* [SOURCE]:
┌────────

Religious Wars participants
Anna Akasoy is Associate Professor of Islamic Intellectual History at Hunter College, New York. Apart from many articles, her monograph Philosophie und Mystik in der späten Almohadenzeit. Die Sizilianischen Fragen des Ibn Sab‘in (2006) is her most important work.
Saïd Amir Arjomand has been at Stony Brook since 1978, and is currently the Editor of the Journal of Persianate Studies. Arjomand is the author of The Shadow of God and the Hidden Imam: Religion, Political Organization and Societal Change in Shi’ite Iran from the Beginning to l890, The Turban for the Crown. The Islamic revolution in Iran, and After Khomeini, Iran under his Successors. He had recently edited two books on comparative constitutionalism: Constitutionalism and Political Reconstruction, (2007), and Constitutional Politics in the Middle East, (2008). Professor Arjomand was the Crane Inaugural Fellow in Law and Public Policy at the Woodrow Wilson School, Princeton University, and a Carnegie Scholar (2006 – 2008). Arjomand is concurrently Director of the Stony Brook Institute for Global Studies, guiding its project on the integration of social theory and regional studies. The studies so far edited by him and published in the Institute Pangaea II: Global/Local Studies SUNY Press Series are The Rule of Law, Islam, and Constitutional Politics in Egypt and Iran (edited with Nathan J. Brown; 2013), Social Theory and Regional Studies in the Global Age (2014), and The Arab Revolution of 2011:A Comparative Perspective (forthcoming). He also helped organized the Thematic Plenaries at the World Congress of Sociology in Gothenburg, Sweden, in July 2010, and is the co-editor (with Elisa Reis) of a volume of their selected papers, Worlds of Difference (2013).
Leila Austin SAIS Professorial Lecturer in Global Theory and History and Middle East Studies, currently serves as deputy director of Cultural Conversations at the Foreign Policy Institute at SAIS. She also teaches in the Global Security Studies department of Johns Hopkins University’s Zanvyl Krieger School of Arts and Sciences, and the American University’s School of International Service. She has previously taught at Columbia University’s School of International and Public Affairs (SIPA) and Bryn Mawr College. Dr. Austin is consultant to Freedom House and Voice of America. Her research interests include the role of religion, literature and political culture more generally in defining politics and policy-making, history and politics of the Middle East and North Africa, and political economic policy in the Middle East and Latin America. Dr. Austin’s most recent articles include: “The New Opposition in Iran” (2010) and “The Politics of Youth Bulge: From Islamic Activism to Democratic Reform in the Middle East and North Africa” (2011).

└────────

* [AVAILABLE DATA]:
┌────────

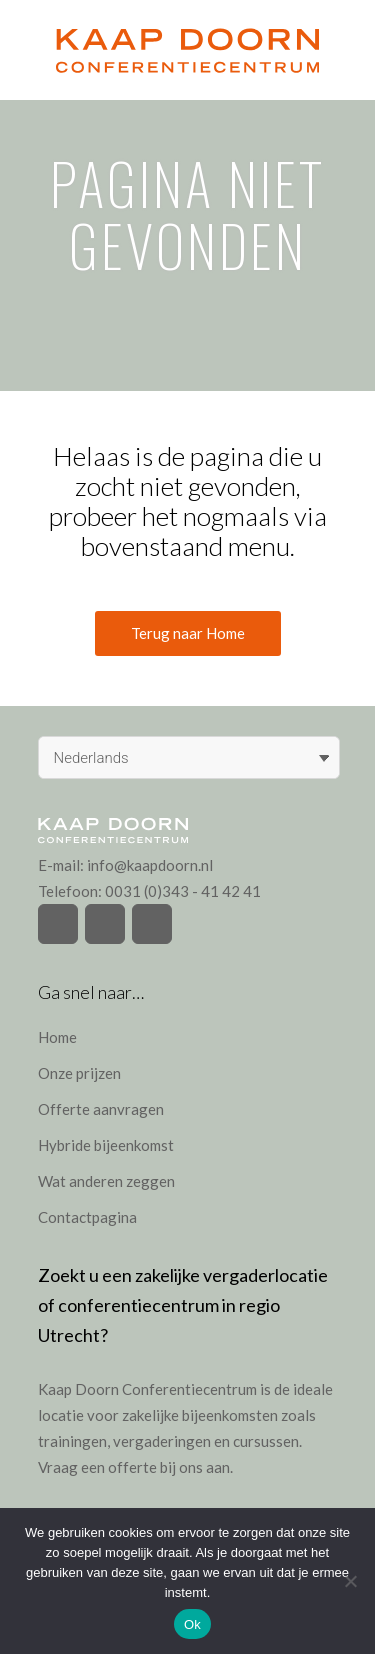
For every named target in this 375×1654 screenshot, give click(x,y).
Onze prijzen (79, 1073)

└────────

* [TO-DO LIST]:
#1 Name every school or college where the participants list says Leila Austin teaches now or has taught before.
#2 Continue the list of Religious Wars participant biographies from the point where it stops.

* [TASK RESULTS]:
#1
- SAIS
- Johns Hopkins University's Zanvyl Krieger School of Arts and Sciences (Global Security Studies department)
- American University's School of International Service
- Columbia University's School of International and Public Affairs (SIPA)
- Bryn Mawr College

#2
Fabrice Balanche is Lecturer at the University of Lyon and a member of the Groupe de Recherches et d’Etudes sur la Méditerranée et le Moyen-Orient at the Maison de l’Orient. His books include An Atlas of Arabic Near East (2012) and a work on contemporary Syria entitled La région alaouite et le pouvoir syrien(2006).
Karen Barkey is Professor of Sociology and History and the director of the Institute for Religion, Culture and Public Life. She studies state centralization / decentralization, state control and social movements against states in the context of empires. In her recent work she has also explored the issue of toleration and accommodation in pre-modern empires. Her research focuses primarily on the Ottoman Empire, and recently on comparisons between Ottoman, Habsburg and Roman empires. Her first book, Bandits and Bureaucrats: The Ottoman Route to State Centralization, studies the way in which the Ottoman state found new strategies of control and managed to incorporate potentially contentious forces into the Ottoman polity. Her recent book, Empire of Difference: The Ottomans in Comparative Perspective is a comparative study of different forms and moments of imperial organization and diversity.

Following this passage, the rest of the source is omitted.